La Repubblica, venerdì 20 giugno 2003

Eraldo Walter Machet Il commento
Mi colpisce questa intervista dell'industriale fiorentino Alessandro Bastagli sui teenager, definiti sbrigativamente "infedeli ed esigenti" nei confronti della moda. L'interesse della psicoanalisi per l'età adolescenziale, anche se relativamente recente rispetto alle prime fasi dello sviluppo umano, credo che ci possa aiutare a comprendere meglio anche il fenomeno della moda giovanile.

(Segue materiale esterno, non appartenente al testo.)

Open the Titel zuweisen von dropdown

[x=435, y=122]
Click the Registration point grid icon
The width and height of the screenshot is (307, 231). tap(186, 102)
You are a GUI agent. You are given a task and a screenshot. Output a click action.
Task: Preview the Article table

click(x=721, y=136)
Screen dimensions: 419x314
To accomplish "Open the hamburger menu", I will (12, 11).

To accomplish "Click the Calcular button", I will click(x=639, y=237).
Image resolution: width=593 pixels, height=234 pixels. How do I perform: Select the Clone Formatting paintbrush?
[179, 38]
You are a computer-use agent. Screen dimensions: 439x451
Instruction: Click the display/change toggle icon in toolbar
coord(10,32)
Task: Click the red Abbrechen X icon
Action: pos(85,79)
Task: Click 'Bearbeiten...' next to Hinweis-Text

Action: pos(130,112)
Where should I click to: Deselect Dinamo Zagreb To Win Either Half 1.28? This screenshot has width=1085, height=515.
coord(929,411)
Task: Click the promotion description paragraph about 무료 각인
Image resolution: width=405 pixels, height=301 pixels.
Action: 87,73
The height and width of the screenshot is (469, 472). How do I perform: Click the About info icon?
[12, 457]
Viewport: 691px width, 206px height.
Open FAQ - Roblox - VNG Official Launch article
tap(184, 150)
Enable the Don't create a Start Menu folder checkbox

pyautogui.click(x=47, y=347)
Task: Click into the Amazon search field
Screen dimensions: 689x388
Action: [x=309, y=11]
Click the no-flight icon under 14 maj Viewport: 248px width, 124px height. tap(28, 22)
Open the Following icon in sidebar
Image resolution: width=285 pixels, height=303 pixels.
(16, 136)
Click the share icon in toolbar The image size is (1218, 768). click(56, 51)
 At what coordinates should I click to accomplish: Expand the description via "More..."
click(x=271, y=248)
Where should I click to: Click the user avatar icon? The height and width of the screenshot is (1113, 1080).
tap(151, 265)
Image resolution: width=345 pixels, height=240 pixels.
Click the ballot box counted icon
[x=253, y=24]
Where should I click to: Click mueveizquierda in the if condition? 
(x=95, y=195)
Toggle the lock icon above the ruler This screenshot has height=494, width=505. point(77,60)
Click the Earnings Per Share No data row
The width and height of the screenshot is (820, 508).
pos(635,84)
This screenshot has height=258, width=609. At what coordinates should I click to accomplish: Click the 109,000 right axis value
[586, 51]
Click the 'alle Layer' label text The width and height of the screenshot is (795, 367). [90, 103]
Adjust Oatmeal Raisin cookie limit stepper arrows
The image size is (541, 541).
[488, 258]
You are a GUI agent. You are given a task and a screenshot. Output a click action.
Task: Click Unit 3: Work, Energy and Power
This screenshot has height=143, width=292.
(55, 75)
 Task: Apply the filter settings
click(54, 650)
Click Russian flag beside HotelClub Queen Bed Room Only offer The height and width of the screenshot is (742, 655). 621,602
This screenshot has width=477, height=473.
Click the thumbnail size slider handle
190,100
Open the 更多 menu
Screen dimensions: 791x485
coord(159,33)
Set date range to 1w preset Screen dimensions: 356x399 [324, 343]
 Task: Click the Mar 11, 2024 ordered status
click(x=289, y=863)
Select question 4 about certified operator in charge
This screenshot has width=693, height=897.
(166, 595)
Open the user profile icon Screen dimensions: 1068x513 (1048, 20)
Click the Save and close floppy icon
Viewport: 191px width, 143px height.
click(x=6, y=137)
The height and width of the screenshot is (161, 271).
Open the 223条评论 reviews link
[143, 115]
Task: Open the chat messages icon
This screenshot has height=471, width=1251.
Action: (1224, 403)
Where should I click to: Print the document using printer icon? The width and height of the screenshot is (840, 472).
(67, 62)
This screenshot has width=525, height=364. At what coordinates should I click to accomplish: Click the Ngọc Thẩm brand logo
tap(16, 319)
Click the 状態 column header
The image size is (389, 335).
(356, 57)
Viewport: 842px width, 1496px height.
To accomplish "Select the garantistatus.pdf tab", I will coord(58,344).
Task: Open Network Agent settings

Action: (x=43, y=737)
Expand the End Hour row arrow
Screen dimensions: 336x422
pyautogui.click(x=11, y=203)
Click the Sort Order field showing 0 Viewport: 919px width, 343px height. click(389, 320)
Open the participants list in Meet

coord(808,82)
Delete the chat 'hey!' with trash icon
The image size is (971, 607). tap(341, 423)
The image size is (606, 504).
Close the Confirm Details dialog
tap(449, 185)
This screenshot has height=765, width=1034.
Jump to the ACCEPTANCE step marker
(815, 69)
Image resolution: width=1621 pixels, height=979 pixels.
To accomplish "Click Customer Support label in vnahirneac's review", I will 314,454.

Come è noto, con la pubertà si verificano quelle trasformazioni fisiologiche ed emotive che con l'adolescenza si consolidano a raggiungere una stabilità nell'età adulta anche attraverso quell'immagine corporea di sè, unica ed irripetibile. Ma queste trasformazioni del corpo sono sempre fonti di grosse angosce, come Kafka ha saputo cogliere suggestivamente in quella "metamorfosi" di Gregorio Samsa da essere umano a ripugnante scarafaggio: simbolo tragico, questo, del rifiuto, del sentirsi indegni, inferiori, sgradevoli al punto tale da non poter più essere accettati. I cambiamenti fisici, sottolineano infatti gli psicoanalisti, sono sperimentati inconsciamente come la richiesta di cambiare l'immagine di sè esistente e la pubertà può allora rappresentare la perdita di quell'immagine idealizzata che ha permesso al bambino di un tempo di sentirsi sicuro ed amato. Da qui il "doloroso distacco" dalla famiglia di cui parla Freud nei "Tre saggi sulla teoria sessuale", che può portare il giovane a diventare una persona relativamente consapevole delle proprie capacità e dei propri limiti, in grado di proseguire, nello sviluppo della propria identità, malgrado quelle difficoltà e confusioni da Melzer evidenziate nella "Teoria psicoanalitica dell'adolescenza". Oppure può condurre a diventare un individuo continuamente bisognoso di riconoscimenti esterni, insicuro, nel quale il "falso Sè", cioè il Sè sociale direbbe Winnicott, prevale sempre più sul "vero sè".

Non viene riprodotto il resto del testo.